For purposes of this opinion, the Court has summarized the facts contained in the bankruptcy court's bench opinion. (Bankr. Adv. Pro. Dkt. No. 47, Tr. of Bench. Op. 6-8.)
On April 17, 2006, approximately six months before the commencement of Regency's Chapter 7 case, Oonk caused Regency to issue a check payable to the Internal Revenue Service ("IRS") in the amount of $82,722. The check includes on its memo line Mr. Oonk's social security number and a reference to "2005 Form 1040." The $82,772 represented Oonk's share of federal taxes for Regency International's 2005 income as had been reported to the IRS by Regency International's accountants in its Form 1065 for 2005. Mr. Oonk submitted the Regency check together with his and his wife's own Form 1040 on April 19, 2006, and the IRS credited Mr. Oonk's account for the entire payment received.

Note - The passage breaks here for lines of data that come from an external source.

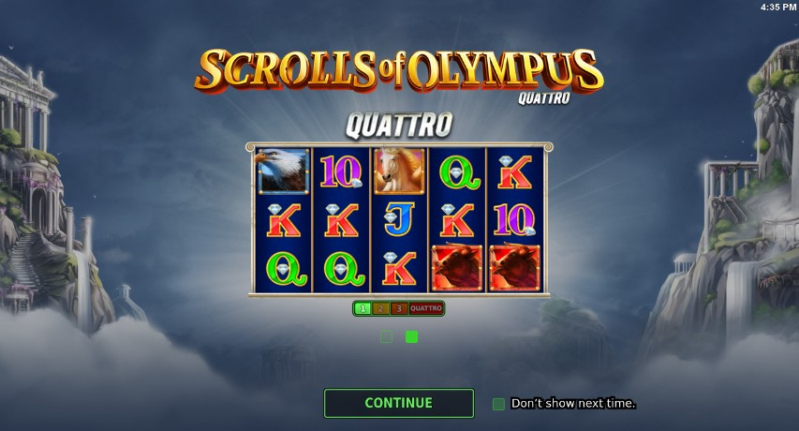Enable the Don't show next time checkbox

pyautogui.click(x=499, y=404)
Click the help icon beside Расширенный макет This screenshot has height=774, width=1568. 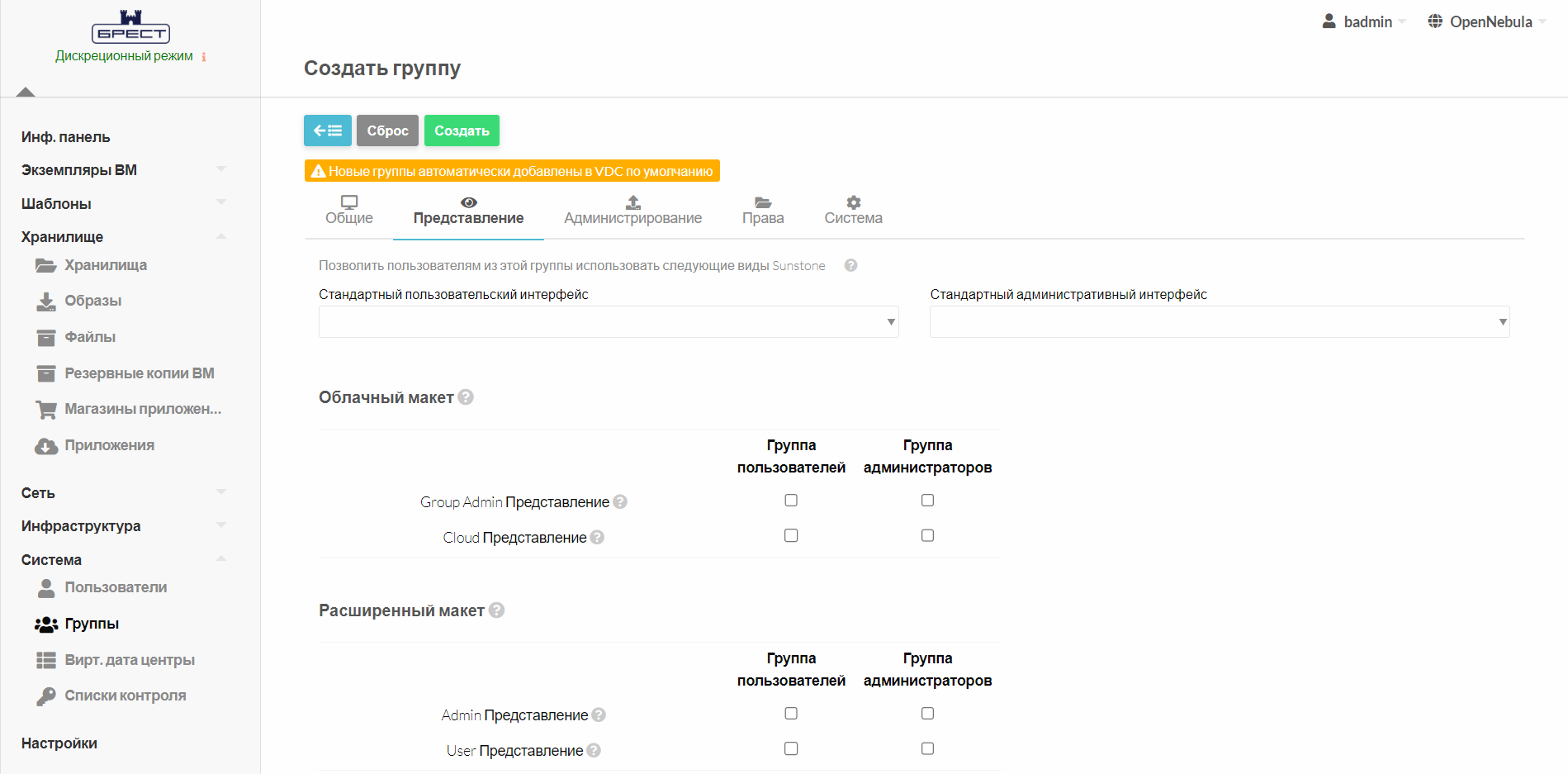[496, 610]
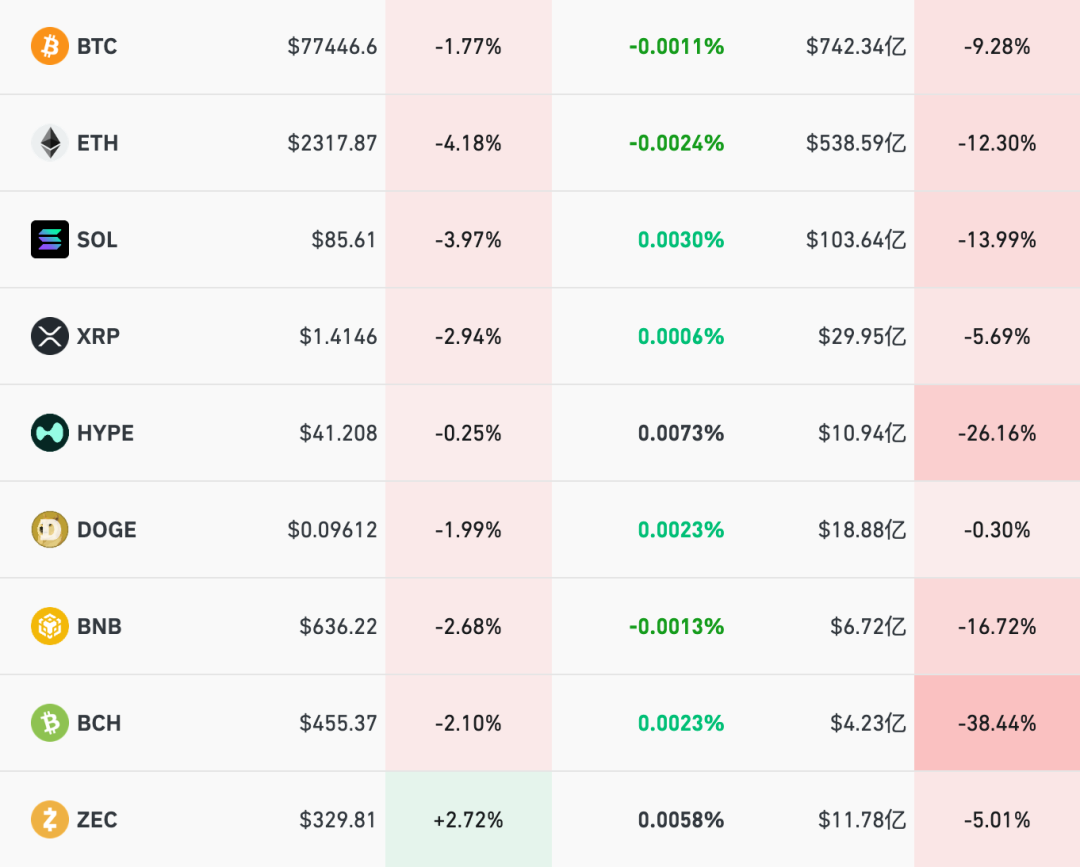Click ETH volume $538.59亿
This screenshot has width=1080, height=867.
tap(856, 143)

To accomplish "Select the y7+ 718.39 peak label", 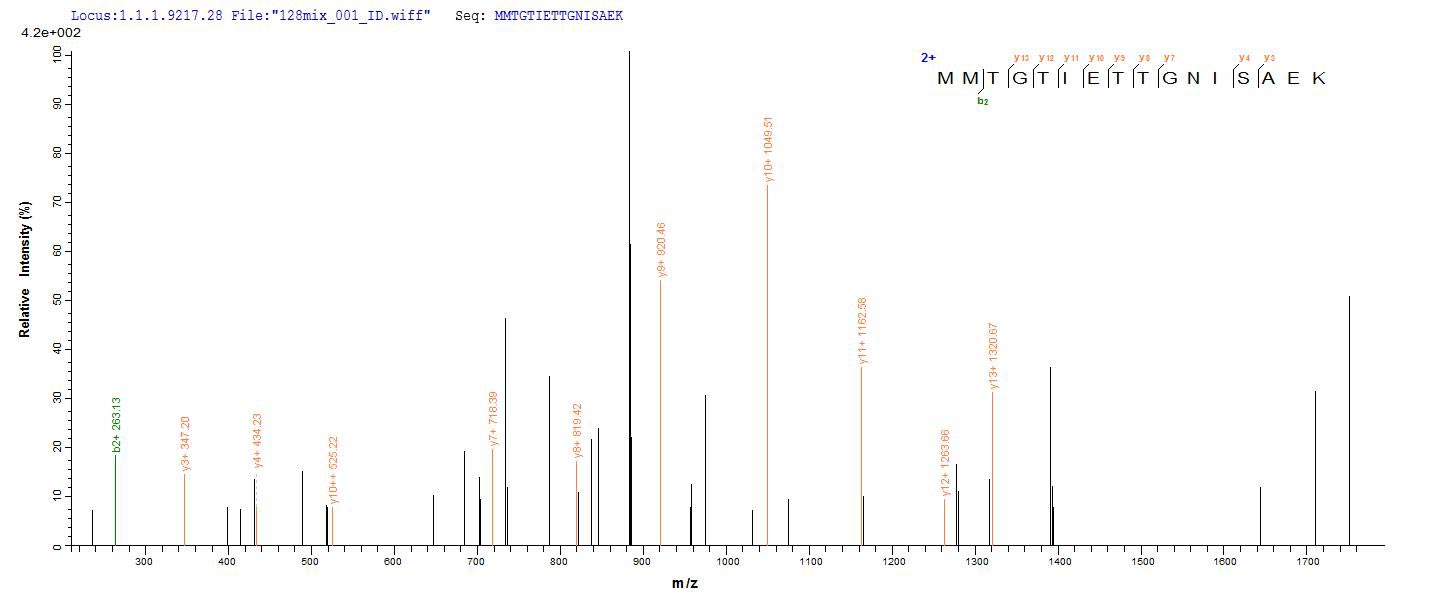I will (493, 419).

The IRS issued two refund checks to Mr. Oonk, one in the amount of $22,476 on June 12, 2006, and a second one in the amount of $51,995.60 on July 30, 2007, after Mr. Oonk filed an amended return for 2005. (Dkt. No. 1, Attach. 11, IRS Records.)
In its bench opinion and supplemental opinion, the bankruptcy court avoided the $82,772 transfer from Regency to the IRS pursuant to 11 U.S.C. § 548, based on lack of adequate consideration and insolvency. Although the IRS had already refunded a large portion of the $82,772 transfer to Mr. Oonk, the bankruptcy court entered a money judgment against the government in the amount of $82,772 pursuant to 11 U.S.C. § 550, based on the bankruptcy court's determination that the IRS was the initial transferee of the payment from Regency. (Bankr. Ct. Adv. Pro. Dkt. No. 47, Tr. of Bench. Op.; Dkt. No. 1, Attach. 39, Supp. Op.). The government filed this appeal.
II.
In reviewing an appeal from a bankruptcy court, this Court applies the clearly erroneous standard of review to the bankruptcy court's findings of fact, and the de novo standard of review to questions of law. In re Gardner ( Stamper v. United States), 360 F.3d 551, 557 (6th Cir. 2004).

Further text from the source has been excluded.